The case concerned a general contractor (“GC”) that subcontracted concrete work on a commercial construction project. The subcontractor, in turn, contracted with another company to operate cranes at the project site. During construction, one of the crane contractor’s workers was seriously injured in a fall. The worker sued the GC and the subcontractor for negligent maintenance of a work area.

The contract between the GC and the subcontractor obligated the subcontractor to require its lower-tier subcontractors to maintain CGL coverage naming the GC as an additional insured (“AI”). The crane contractor’s owner believed he had done so. Moreover, prior to the worker’s injury, the crane contractor’s insurance agent provided the subcontractor with a certificate of insurance describing both the GC and the subcontractor as AIs under the crane contractor’s policy. The actual policy, however, did not name either the GC or the subcontractor as AIs. Instead, the AI endorsement stated that it covered other parties only “as required by contract, provided the contract is executed prior to loss.”

The crane contractor’s insurer refused to defend or indemnify the GC or the subcontractor in the injured worker’s suit. It reasoned that there was no actual “executed” (i.e., written and signed) contract obligating the crane contractor to provide AI coverage. After settling the claim with the worker for $210,000, the GC and the subcontractor brought a declaratory judgment action against the crane contractor’s insurer. The trial court granted summary judgment in favor of the insurer. It first found that the insurance agent had no authority to bind the insurer; thus, the certificate of insurance did not accomplish the addition of insureds. It next held that the parties’ oral agreement to add the GC and the subcontractor as AIs on the crane contractor’s policy did not constitute an “executed” contract. The appellate panel affirmed.

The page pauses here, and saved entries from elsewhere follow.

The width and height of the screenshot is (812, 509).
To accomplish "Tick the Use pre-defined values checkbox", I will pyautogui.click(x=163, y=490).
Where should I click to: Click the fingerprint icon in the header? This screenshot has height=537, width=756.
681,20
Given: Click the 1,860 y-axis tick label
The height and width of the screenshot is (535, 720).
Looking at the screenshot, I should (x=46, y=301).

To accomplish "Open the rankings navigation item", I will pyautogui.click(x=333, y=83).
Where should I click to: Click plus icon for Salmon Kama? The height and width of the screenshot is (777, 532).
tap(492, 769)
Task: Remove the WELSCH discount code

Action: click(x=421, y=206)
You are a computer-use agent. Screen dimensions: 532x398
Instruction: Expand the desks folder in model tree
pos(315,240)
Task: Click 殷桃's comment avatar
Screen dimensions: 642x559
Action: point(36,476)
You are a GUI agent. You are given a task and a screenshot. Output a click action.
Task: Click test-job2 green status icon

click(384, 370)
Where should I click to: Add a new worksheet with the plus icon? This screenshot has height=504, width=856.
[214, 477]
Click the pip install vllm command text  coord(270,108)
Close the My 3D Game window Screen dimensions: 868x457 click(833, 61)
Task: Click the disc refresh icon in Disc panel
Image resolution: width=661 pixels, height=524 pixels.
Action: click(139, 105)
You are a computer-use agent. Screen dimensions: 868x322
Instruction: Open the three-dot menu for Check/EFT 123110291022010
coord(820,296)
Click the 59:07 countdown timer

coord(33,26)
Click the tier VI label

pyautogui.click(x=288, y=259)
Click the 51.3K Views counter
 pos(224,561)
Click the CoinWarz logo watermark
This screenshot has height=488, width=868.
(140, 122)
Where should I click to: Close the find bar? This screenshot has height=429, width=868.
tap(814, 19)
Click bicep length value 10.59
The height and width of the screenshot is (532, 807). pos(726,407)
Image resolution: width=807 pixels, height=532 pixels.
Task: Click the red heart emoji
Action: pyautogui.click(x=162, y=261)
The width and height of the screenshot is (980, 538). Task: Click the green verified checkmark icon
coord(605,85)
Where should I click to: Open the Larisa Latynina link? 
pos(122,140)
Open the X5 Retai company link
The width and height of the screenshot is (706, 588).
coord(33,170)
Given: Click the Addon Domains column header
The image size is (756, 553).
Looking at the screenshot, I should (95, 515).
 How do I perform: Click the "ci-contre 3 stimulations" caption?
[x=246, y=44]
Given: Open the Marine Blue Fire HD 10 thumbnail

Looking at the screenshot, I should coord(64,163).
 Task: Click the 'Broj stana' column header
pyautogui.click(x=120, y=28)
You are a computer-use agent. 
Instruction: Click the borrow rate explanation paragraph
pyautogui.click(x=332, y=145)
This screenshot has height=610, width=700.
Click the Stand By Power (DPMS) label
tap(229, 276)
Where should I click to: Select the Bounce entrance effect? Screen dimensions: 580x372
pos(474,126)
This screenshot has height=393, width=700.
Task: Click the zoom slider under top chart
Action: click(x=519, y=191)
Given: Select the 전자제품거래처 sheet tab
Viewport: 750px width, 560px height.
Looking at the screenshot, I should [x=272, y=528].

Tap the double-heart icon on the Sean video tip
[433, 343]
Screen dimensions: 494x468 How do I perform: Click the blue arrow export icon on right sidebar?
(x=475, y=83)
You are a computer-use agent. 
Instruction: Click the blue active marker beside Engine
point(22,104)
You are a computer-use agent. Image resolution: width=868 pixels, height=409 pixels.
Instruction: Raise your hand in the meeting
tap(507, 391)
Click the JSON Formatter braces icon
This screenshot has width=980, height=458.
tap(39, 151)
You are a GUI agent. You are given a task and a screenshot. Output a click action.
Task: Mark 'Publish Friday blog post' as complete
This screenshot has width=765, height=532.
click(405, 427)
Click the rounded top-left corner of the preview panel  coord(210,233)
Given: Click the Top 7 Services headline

It followed precedent from New York and Illinois in concluding that the word “executed,” as found in the AI endorsement, required a pre-loss, signed contract obligating the primary insured to grant AI status to the GC under its CGL policy.

This decision demonstrates that courts will follow carefully drafted policy language, even where the outcome does not comport with the shared understanding of the policyholder and the purported additional insureds.